9. 乗法の交換法則の意味するところは,そうではありません.
それでは,
- 一つ分の大きさ×いくつ分=全体の大きさ
によって,かけ算で全体の大きさが求められる,ということを学習して,その後,乗法の交換法則を学んだら,これらを組み合わせて,
- いくつ分×一つ分の大きさ=全体の大きさ
と表すこともできる,という主張でしょうか.
この主張を小学校の教育に普及させるとなると,次の課題が指摘できます.その後「×」から学んだこと
- 学習:乗法として利用できる方法が2種類あることになります.どちらを選ぶか,または両方書く(言う)べきか,児童はその都度考え,答えを決めないといけません.「いくつ分×一つ分の大きさ=全体の大きさ」というルールの追加は,学習コストを高めるのではないでしょうか.

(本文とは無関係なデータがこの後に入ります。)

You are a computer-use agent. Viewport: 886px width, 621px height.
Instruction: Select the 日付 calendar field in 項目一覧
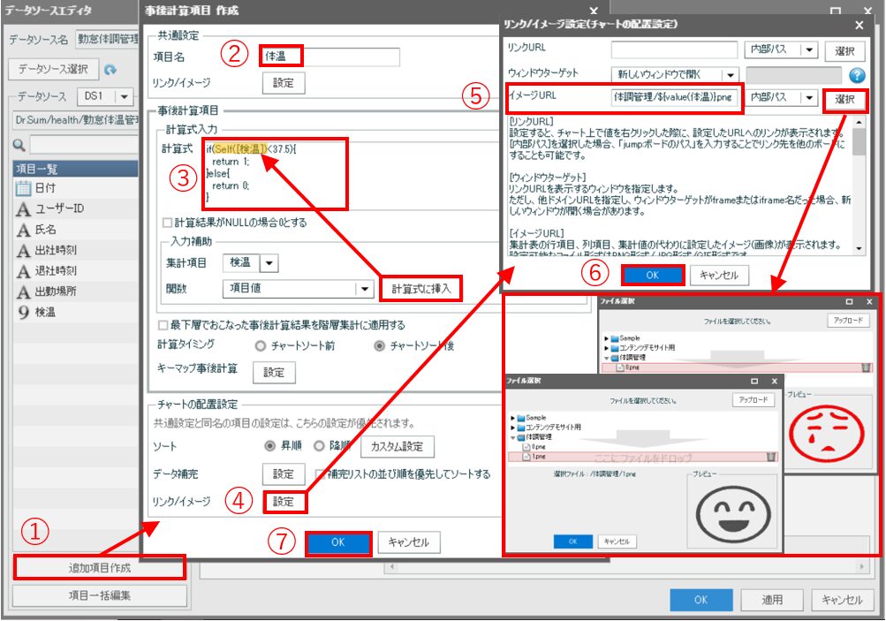tap(23, 188)
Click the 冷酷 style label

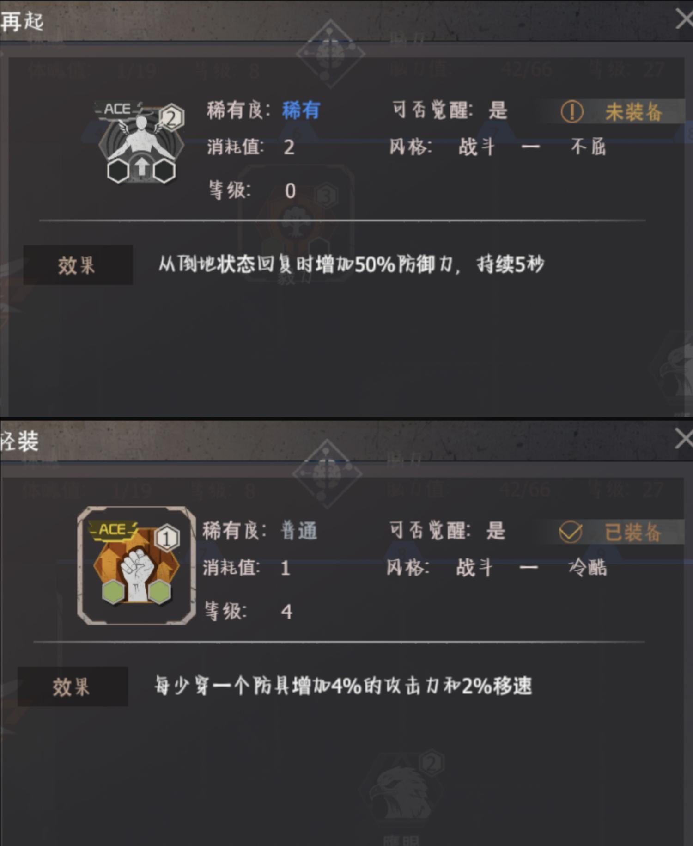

- 構文:「3個/枚×5枚=15個」もしくは「3個×5=15個」といった,単位に基づく式のたしかめ(構文チェック)が利用できません.これは採点者だけでなく,たしかめを行う学習者にとっても損失となるのですが,代わりにどのようにして,書いた式が正しいか,チェックすればいいのでしょうか.もしくは,構文チェックのルールを追加すべきなのでしょうか(そうだとすると,上の項目と同じく,高コスト化をもたらします).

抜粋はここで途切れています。